Say the amount of money I have at day $0$ is $M_0$. Over the course of $N$ days, I want to spend an equal amount of money $f$ each day such that at the end of the $N$ days, I have $0$ left. However, each day after I spent my money, I loose a certain amount $x$ of money.

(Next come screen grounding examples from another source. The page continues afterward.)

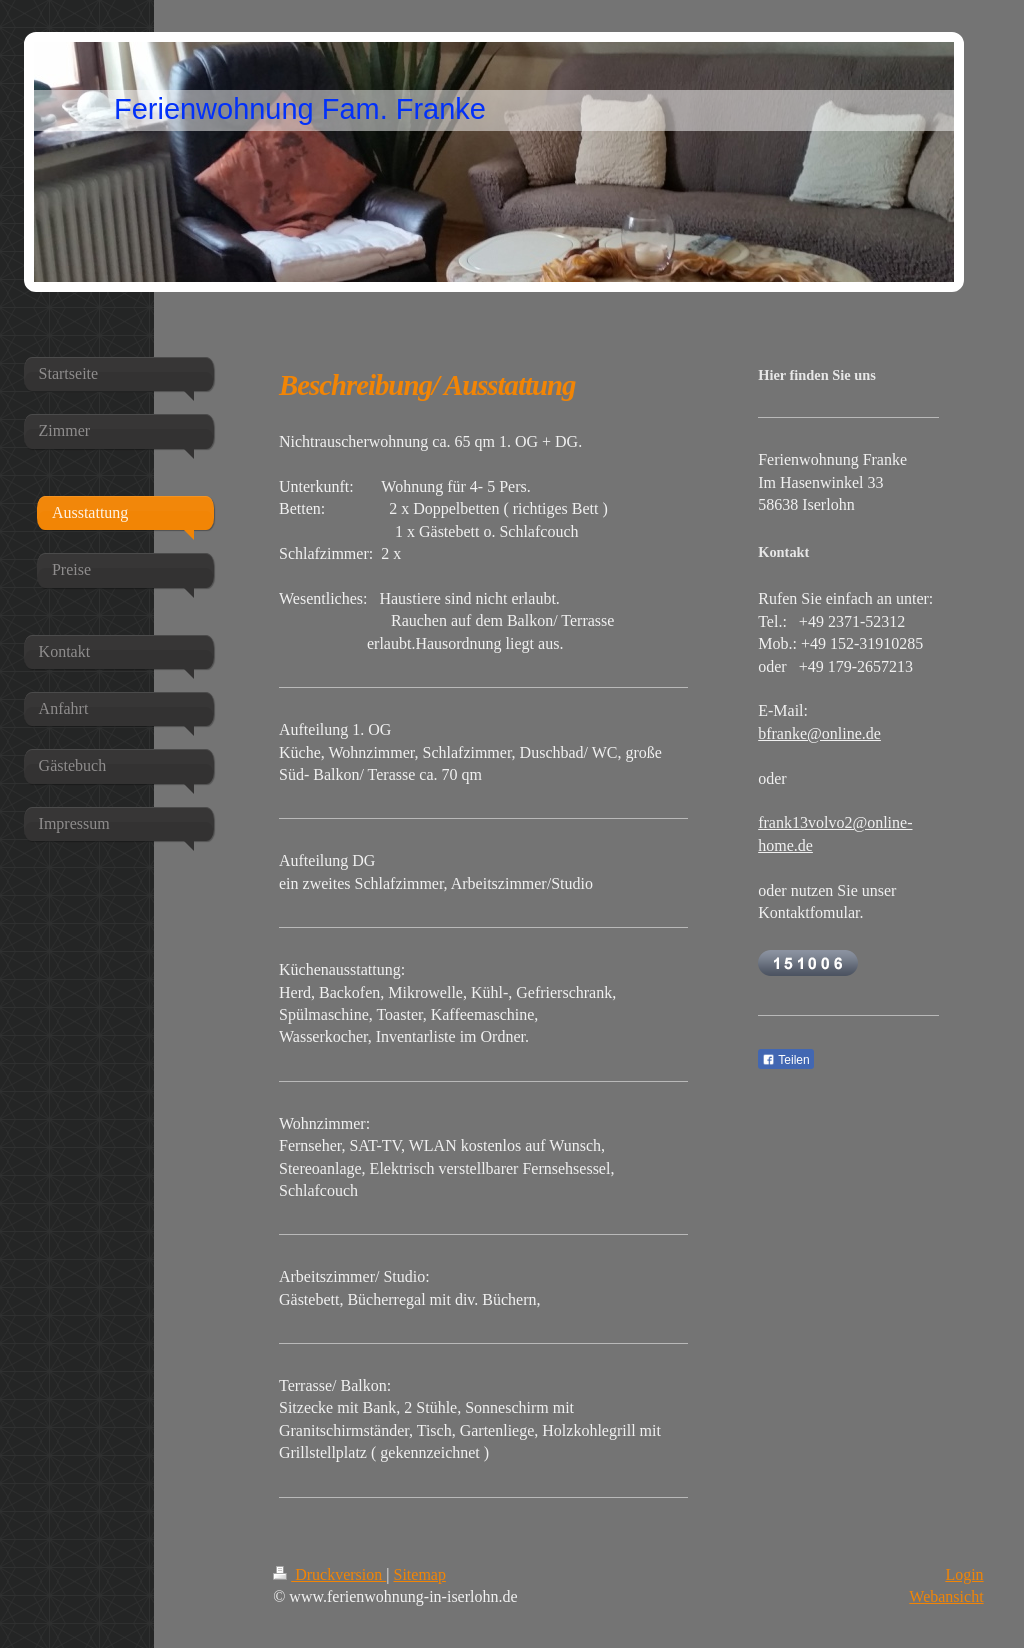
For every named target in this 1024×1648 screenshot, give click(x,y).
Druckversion (329, 1574)
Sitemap (420, 1574)
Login (964, 1574)
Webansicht (946, 1596)
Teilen (785, 1060)
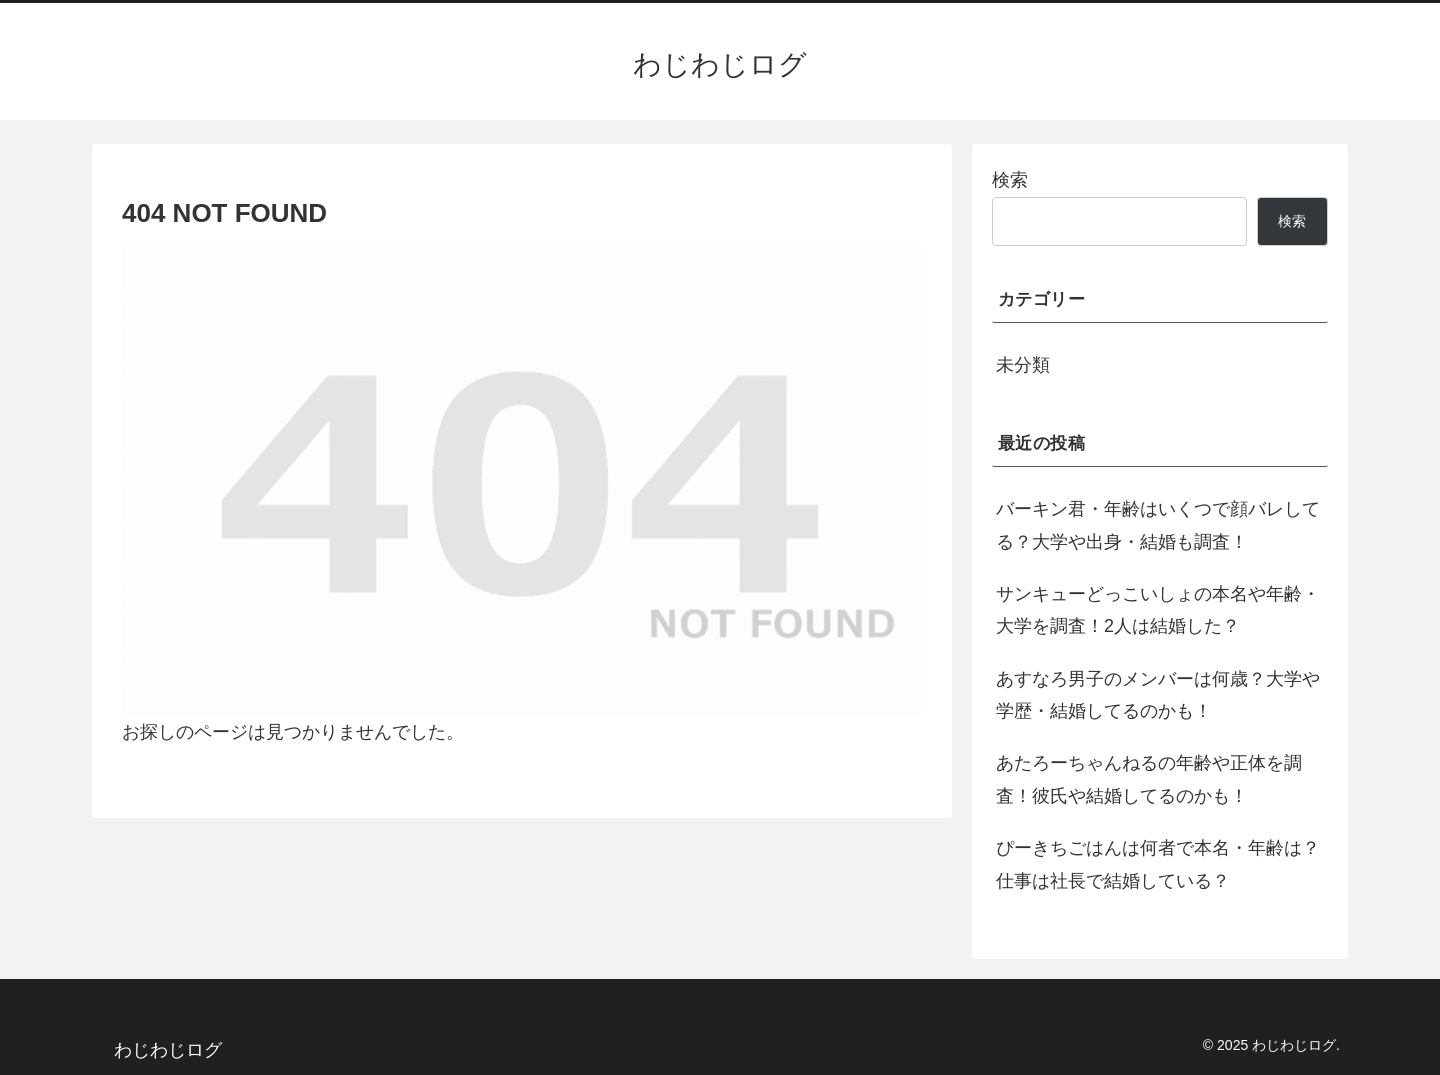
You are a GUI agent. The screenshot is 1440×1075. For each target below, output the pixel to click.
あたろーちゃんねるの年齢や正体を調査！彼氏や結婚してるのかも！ (1149, 779)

What is the value of $f$ ?
The case $x=0$ is already taken care, so let us consider that $x\neq 0$
We can write a sequence corresponding to our problem:
-day $0$: $M_0$
-day $1$: $M_1 = (M_0-f) - x(M_0-f) = (1-x)(M_0-f)$
-...
-day $N$: $M_N = (1-x)(M_{N-1}-f) = (1-x)M_{N-1} - f(1-x)$
This sequence can be solved and we find:
\begin{equation}
M_N = M_0(1-x)^N + f \frac{1-x}{x}[(1-x)^N - 1].
\end{equation}
At the end of the
$N$ days, we want
$M_N=0$, such that it can be solved for
$f$, we have:
\begin{equation}
f=-M_0 \frac{x(1-x)^{N-1}}{(1-x)^N - 1}
\end{equation}
If the money is taken before we can spend some, the sequence is a little bit modified:
-day $0$: $M_0$
-day $1$: $M_1 = (1-x)M_0 - f$
-...
-day $N$: $M_N = (1-x)M_{N-1} - f$
Again solving the sequence gives:
\begin{equation}
M_N = M_0(1-x)^N + f \frac{1}{x}[(1-x)^N - 1].
\end{equation}
At the end of the
$N$ days, we want
$M_N=0$, such that it can be solved for
$f$, we have:
\begin{equation}
f=-M_0 \frac{x(1-x)^{N}}{(1-x)^N - 1}
\end{equation}
For the specific example asked, we have $N=10$, $x=1.25\%$ and $M_0=100$, we can compute:
\begin{align}
f_{after} \approx 9.4435\\
f_{before} \approx 9.3255
\end{align}